AUDC strangle positions are structurally neutral / high-volatility (long premium, OTM); the modeled P&L assumes European-style exercise at expiration and ignores early assignment, transaction costs, dividends paid before expiry on the stock leg (when present), and the bid-ask spread on the listed chain. AUDC positions also carry Technology sector concentration risk; news flow inside the sector (peer earnings, regulatory shifts, supply-chain headlines) can move AUDC alongside the broader basket even when AUDC-specific fundamentals are unchanged. Always rebuild the position from current AUDC chain quotes before placing a trade.
Frequently asked questions
- What is a strangle on AUDC?
- A strangle on AUDC is the strangle strategy applied to AUDC (stock). The strategy is structurally neutral / high-volatility (long premium, OTM): A long strangle buys an OTM call and an OTM put at offset strikes, cheaper than a straddle but requiring a larger underlying move to profit since both wings start out-of-the-money. With AUDC stock trading near $8.23, the strikes shown on this page are snapped to the nearest listed AUDC chain strike and the premiums come straight from the end-of-day bid/ask midpoint.
- How are AUDC strangle max profit and max loss calculated?
- Upside max profit is unbounded; downside max profit is bounded at the put strike minus the combined debit (reached at zero). Max loss equals the combined debit times 100 (reached anywhere between the two OTM strikes). Two breakevens at call-strike plus debit and put-strike minus debit. For the AUDC strangle priced from the end-of-day chain at a 30-day expiry (ATM IV 127.20%), the computed maximum profit is unbounded per contract and the computed maximum loss is unbounded per contract. Live intraday quotes will differ as the chain moves through the trading session.
- What is the breakeven for a AUDC strangle?

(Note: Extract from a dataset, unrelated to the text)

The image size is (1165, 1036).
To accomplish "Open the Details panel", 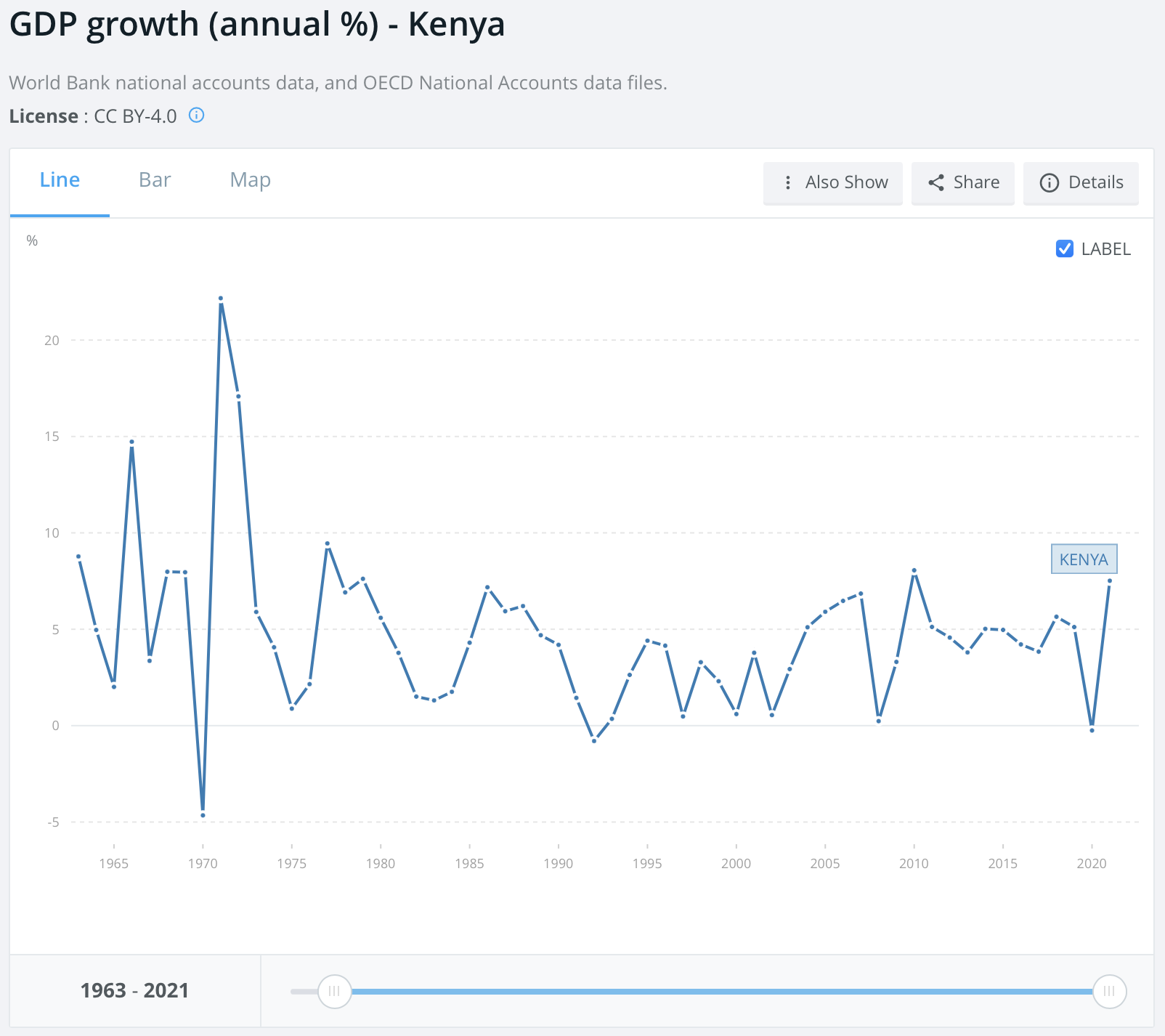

- The breakeven for the AUDC strangle priced on this page is no defined breakeven on the modeled curve at expiration, derived from end-of-day chain premiums. Breakeven is the underlying price at which the strategy's P&L crosses zero ignoring transaction costs and assignment risk. The current AUDC market-implied 1-standard-deviation expected move is approximately 36.47%; if the move sits well outside the breakeven distance, the structure's risk-reward becomes correspondingly tighter.
- When should you consider a strangle on AUDC?
- Strangles on AUDC are the cheaper cousin of the straddle - traders use them when they want a large directional move but are willing to give up the inner-strike sensitivity in exchange for a lower up-front debit on the AUDC chain.
- How does current AUDC implied volatility affect this strangle?
- AUDC ATM IV is at 127.20% with IV rank near 46.30%, which is mid-range against its 1-year history. Strategy selection depends more on directional thesis and expected move than on a strong IV signal.